Luigi bugiardo: "Voto a giugno". Ma la strada è impraticabile

I tempi sono ormai scaduti e il Colle è contrario a una simile eventualità

Luigi bugiardo: "Voto a giugno". Ma la strada è impraticabile

La terra trema sotto i piedi di Luigi Di Maio. E quando il gioco si fa duro, i pentastellati preferiscono scappare. «Bisogna tornare al voto a giugno», invoca il leader M5s. Una bugia bella e buona. Perché, anche volendo accelerare, la finestra temporale per votare a giugno ha le ore praticamente contate: si chiude mercoledì 9 maggio. Non impossibile, ma quasi. Seguendo altre interpretazioni della legge poi, con l'introduzione del voto all'estero i giorni necessari diventano non meno di 60: già oggi quindi non ci sarebbero più i tempi tecnici per tornare al voto prima dell'estate. Ma nel mondo a 5 Stelle si può promettere tutto, anche l'irrealizzabile. Dopo aver pontificato per settimane col petto gonfio e aver sventolato in modo ossessivo il veto anti Berlusconi, Di Maio vuole battere in ritirata. Prima ha giocato con le sorti del paese e ora vuole portarsi via il pallone riesumando la vecchia tiritera della legge elettorale-inciucio.
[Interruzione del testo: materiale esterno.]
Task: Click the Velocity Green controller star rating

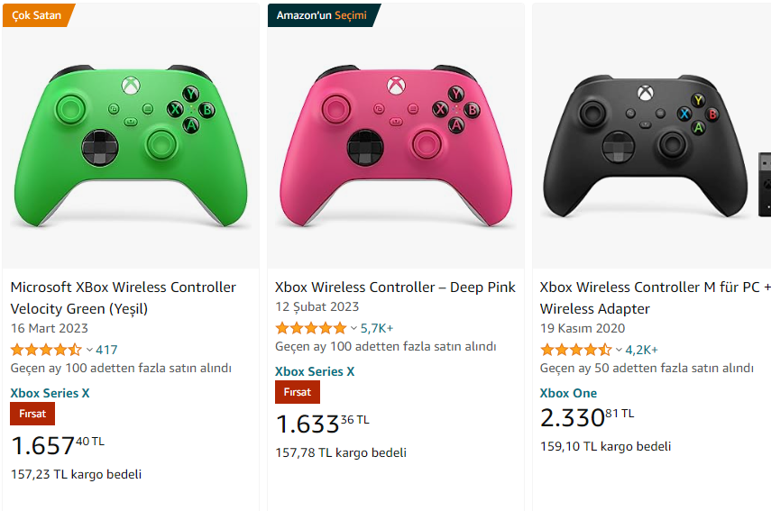Action: click(x=46, y=350)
Non pago, prova a tirare ancora una volta per la giacchetta Salvini: «Andiamo insieme a chiedere di andare a votare e facciamo finalmente questo secondo turno a giugno. Visto che i partiti hanno paura del cambiamento, allora facciamo scegliere ai cittadini tra rivoluzione e restaurazione».
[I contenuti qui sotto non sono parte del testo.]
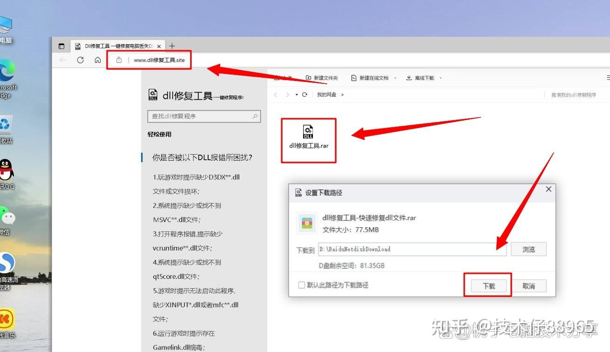This screenshot has width=610, height=352.
Task: Click the download path input field
Action: tap(412, 249)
La paura, appunto. Dopo la slavina di voti raccolti dal candidato del centrodestra Fedriga, il timore di finire sotto una valanga prende quota. È come quel giocatore di poker a cui il fato non sorride più. E da vincente passa a sentirsi un potenziale perdente. La stessa sensazione che avrà provato Beppe Grillo nell'aprile del 2013 quando, girando in camper per sostenere il candidato alla presidenza Saverio Galluccio alle scorse regionali, profetizzava: «Il Friuli sarà la prima regione a Cinque stelle». Profezia schiantatasi con la realtà dei numeri: il grillino si piazzò terzo, con il 19,2% perdendo otto punti percentuali e quasi centomila voti rispetto all'exploit delle politiche di febbraio e la lista prese il 13,7% con 54.900 voti. Una Caporetto pentastellata. Grillo si affrettò a minimizzare il flop, così come ha fatto ieri Di Maio. Il copione si è ripetuto nello stesso proscenio elettorale: è la maledizione del Friuli Venezia Giulia. Anche stavolta le aspettative erano alte. «Il consenso attorno al M5s è cresciuto anche in questa regione», dichiarava alla vigilia Di Maio sostenendo che la partita fosse aperta. Ma il M5s è dovuto tornare subito alla realtà. Così come Grillo è tornato a negare e a dare la colpa ai soliti partiti «parassiti» e all'infausta legge elettorale. «Come prendere una batosta storica e continuare a fare le maestrine sfruttando l'energia di chi ti ha appena sconfitto», ha scritto Grillo, dimenticando che, ultimamente, le batoste non hanno risparmiato il M5s. Dopo le vittorie di Roma, Livorno e Torino - città e amministrazioni che non versano in condizioni ottimali per usare un eufemismo - i grillini hanno subito cocenti delusioni sia in Molise sia in Friuli Venezia Giulia. Le moine e lo stallo hanno determinato un calo di consensi e i pentastellati, che si sono presentati come dei mazzieri, ora si ritrovano dei meri giocatori con due di picche in mano.

È l'ennesima maledizione pentastellata condita dalla paura di perdere pur partendo paradossalmente dalla possibilità di vincere. Ma la politica è l'arte della mediazione e a un attaccante a cui non passano la palla non resta appunto che portarsi via il pallone e chiedere di rigiocare la partita.